The data —

··········

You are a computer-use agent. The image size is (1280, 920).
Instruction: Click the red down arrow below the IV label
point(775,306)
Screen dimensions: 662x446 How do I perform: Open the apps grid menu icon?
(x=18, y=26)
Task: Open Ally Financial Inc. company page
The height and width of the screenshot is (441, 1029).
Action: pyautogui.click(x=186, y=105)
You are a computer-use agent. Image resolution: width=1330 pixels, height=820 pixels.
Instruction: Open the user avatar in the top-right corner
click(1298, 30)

··········

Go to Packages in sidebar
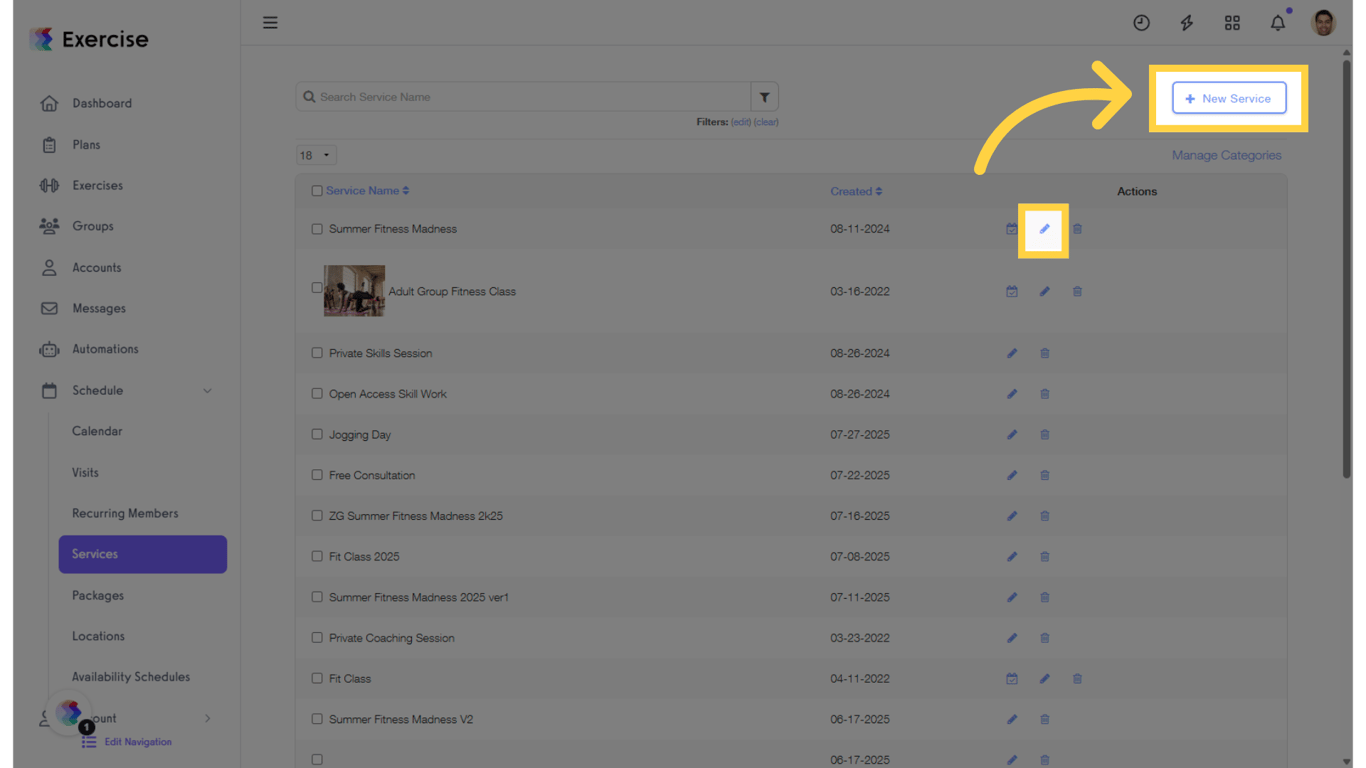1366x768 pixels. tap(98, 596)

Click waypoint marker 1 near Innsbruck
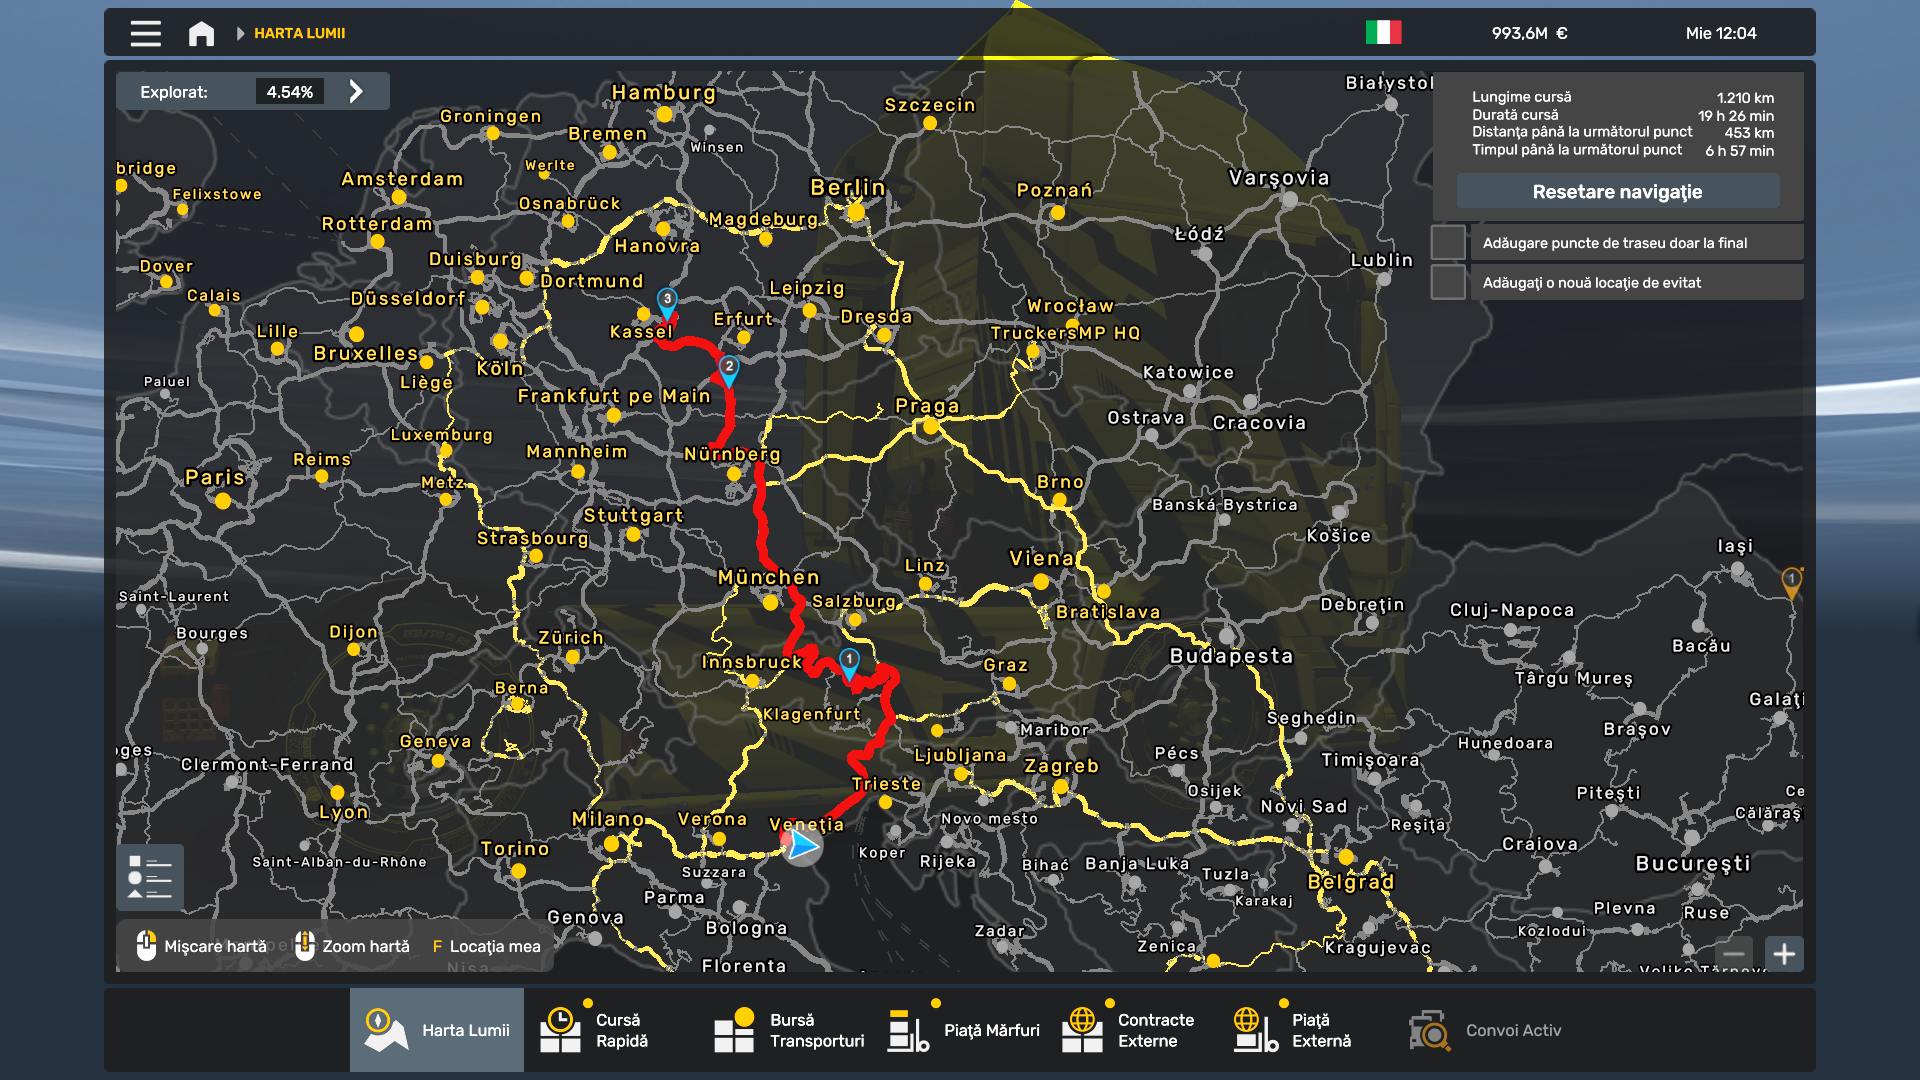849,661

··········

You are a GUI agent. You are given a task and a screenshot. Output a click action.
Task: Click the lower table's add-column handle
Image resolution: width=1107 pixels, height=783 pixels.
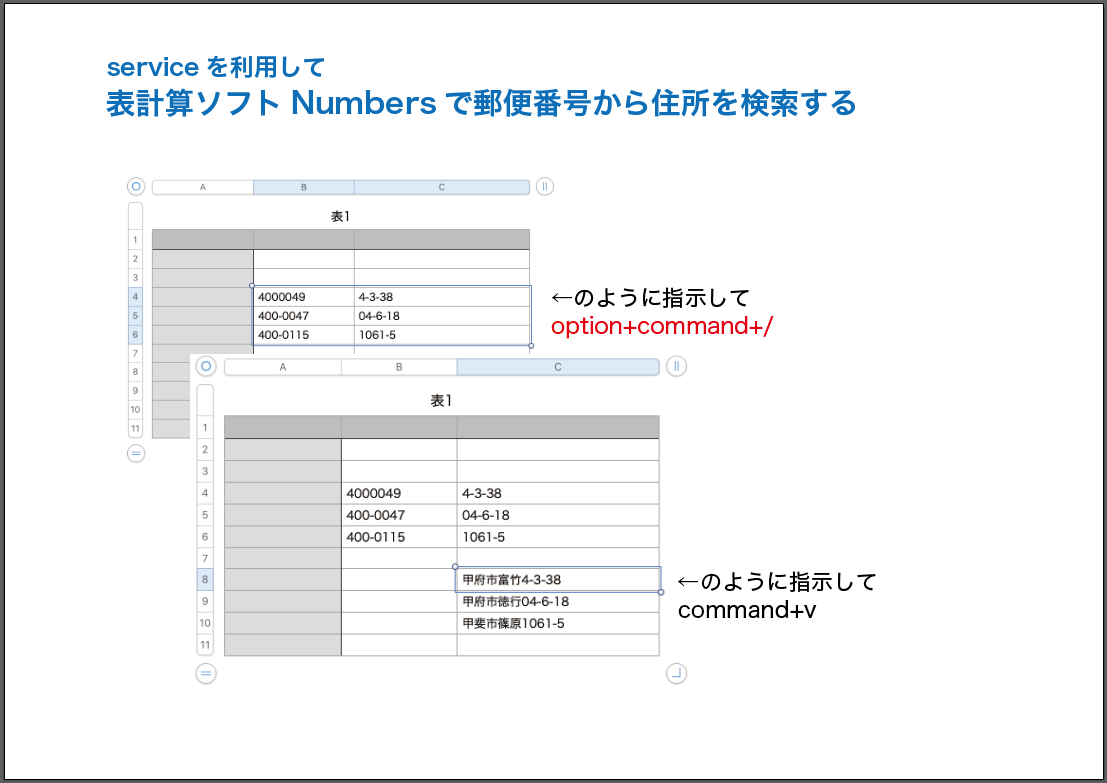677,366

··········

Task instructions — Rewrite the entries starting with the line with "You are a computer-use agent. Image" and going on through the line with "click(1298, 30)", swapping "user avatar" for "account icon" and leaving everything else unchanged.

The response —
You are a computer-use agent. Image resolution: width=1330 pixels, height=820 pixels.
Instruction: Open the account icon in the top-right corner
click(1298, 30)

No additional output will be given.